IF YOU WANT ME YOU CAN HAVE ME- PART 16

Hello all. Sorry for not updating in the last few days, but there were some important issues I had to take care of. Thank you for all your reviews after the previous chapter. Special thanks to Chelsietx and Good Bo, who are sticking with me through all the story (and my other stories a well) and always leave a review. I hope that you are not bored with it. I wasn't planning on writing such a long story and I was thinking about taking a shorter version, but still new ideas keep popping in my head.

In this chapter we are going to say farewell to the honeymoon of Elsie and Charles. All the good things come to an end unfortunately. Spending their last, happy, alone moments together will also give them a chance to clarify some problems from the past. A lot of dialogue in this one...

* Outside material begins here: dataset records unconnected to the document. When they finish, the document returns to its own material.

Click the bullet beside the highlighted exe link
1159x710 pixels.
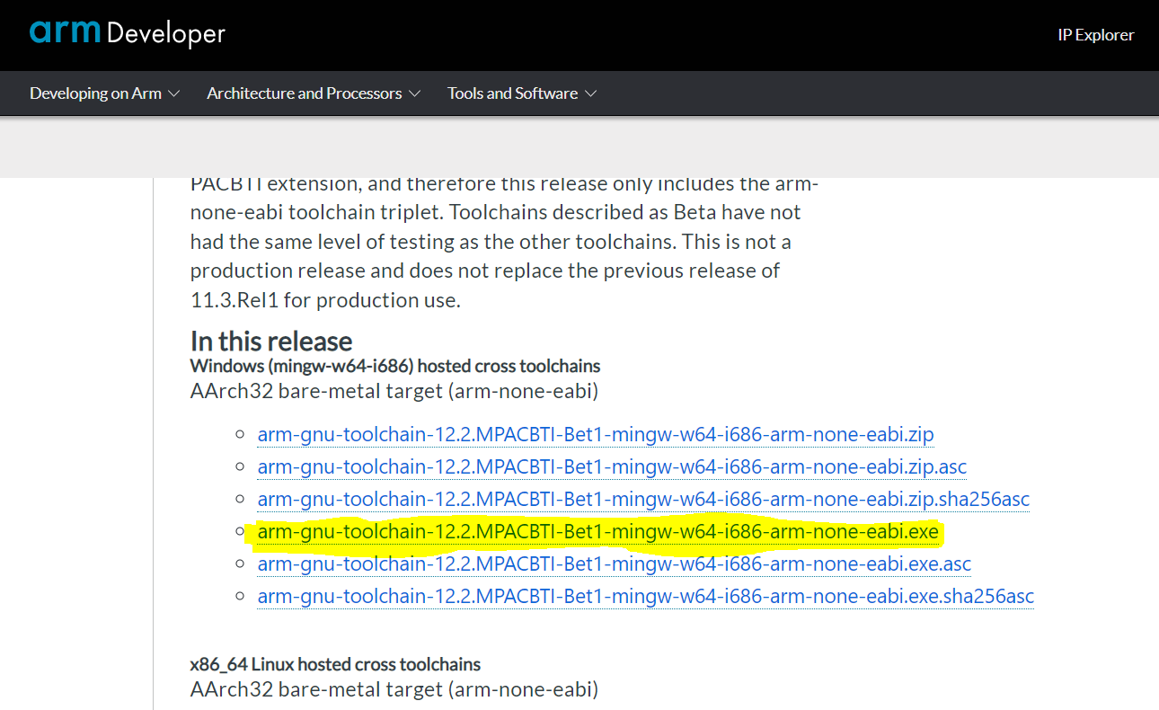coord(239,531)
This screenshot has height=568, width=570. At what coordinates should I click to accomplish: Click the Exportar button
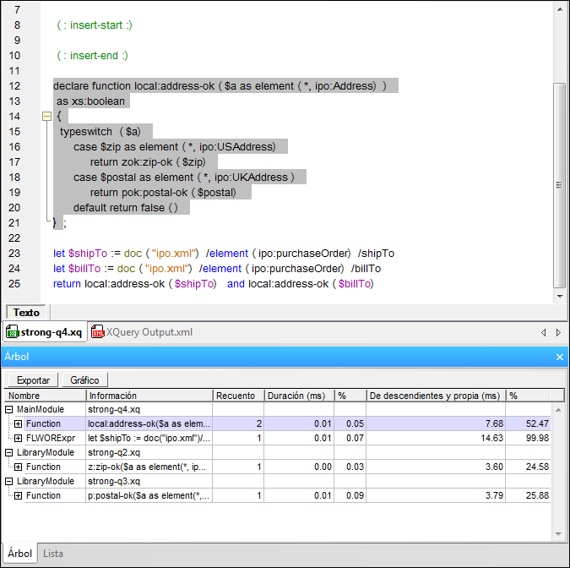pos(33,380)
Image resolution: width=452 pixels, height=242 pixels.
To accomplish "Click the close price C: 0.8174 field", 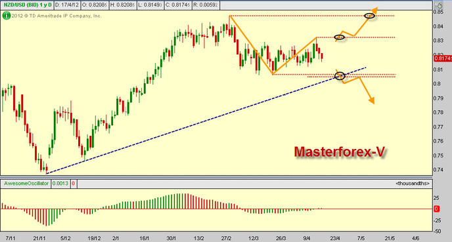I will click(x=179, y=5).
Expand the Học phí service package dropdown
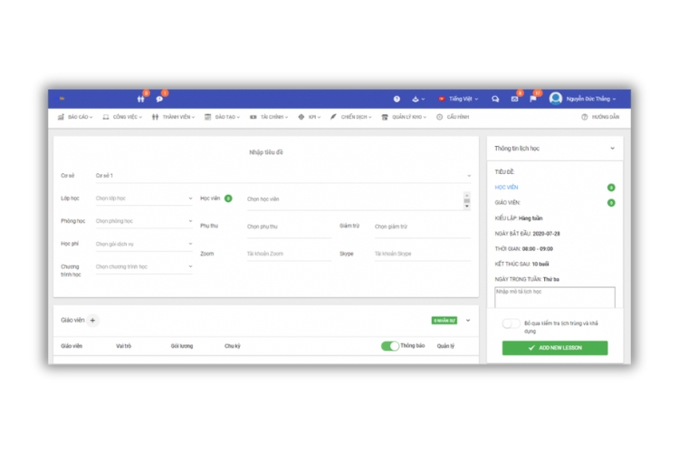 pos(144,244)
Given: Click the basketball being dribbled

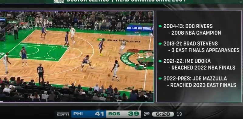Looking at the screenshot, I should (x=109, y=75).

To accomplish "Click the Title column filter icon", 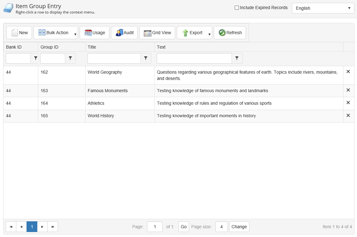I will (x=146, y=58).
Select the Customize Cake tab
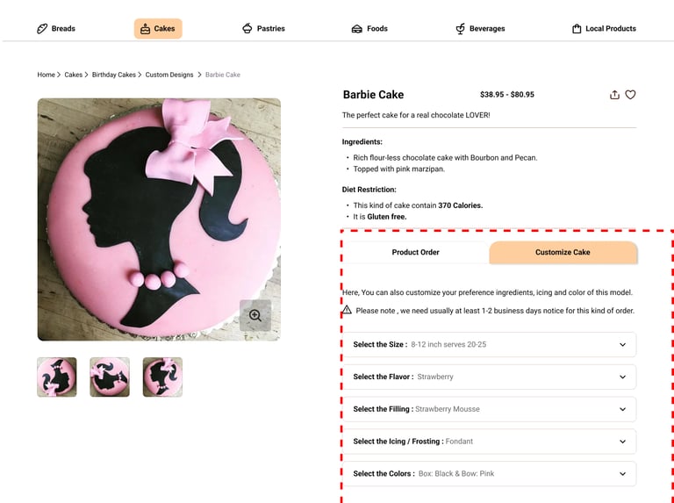674x503 pixels. [x=563, y=252]
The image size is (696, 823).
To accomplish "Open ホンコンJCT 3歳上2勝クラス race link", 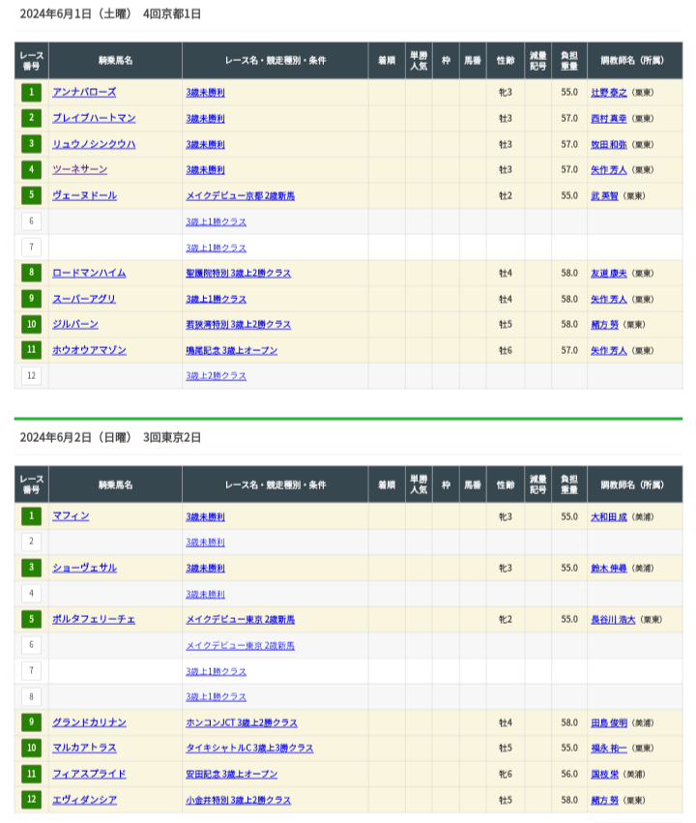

The next day was the last day of their honeymoon and ever since the moment they woke up, Elsie and Charles decided that they have to take the best of it. They were lying in their bed, hesitating to get up, enjoying first rays of the morning sun. They were reminiscing yesterday's events and Charles was still ashamed by it, while Elsie was giggling joyfully when she remembered Beryl's face when she saw Charles wrapped in just a towel.

"It's not funny Elsie. You have no idea how embarrassed I felt when I went down and saw Beryl in there."

"On the contrary Charles. It was very funny. Remeber that I was in the middle of this and I got to see both reactions-yours and Beryl's. I will never forget that."

"You can have your laugh, but what about me? I have been working with Beryl for the last twenty years and she has never seen me wearing anything else, besides my livery. She is under my jurisdiction* and how is she going to respect me now, when she saw me like this? What if I didn't have that towel on and went downstairs wearing nothing?"

"Well, having the knowledge that I already have now, I feel free to admit that if you indeed came downstairs without a towel, that would be a quite nice treat for Beryl."

"Oh, is that so wifey? You really think so? That it's a treat?'

"Very nice treat and it's my treat now! Don't you ever forget it!"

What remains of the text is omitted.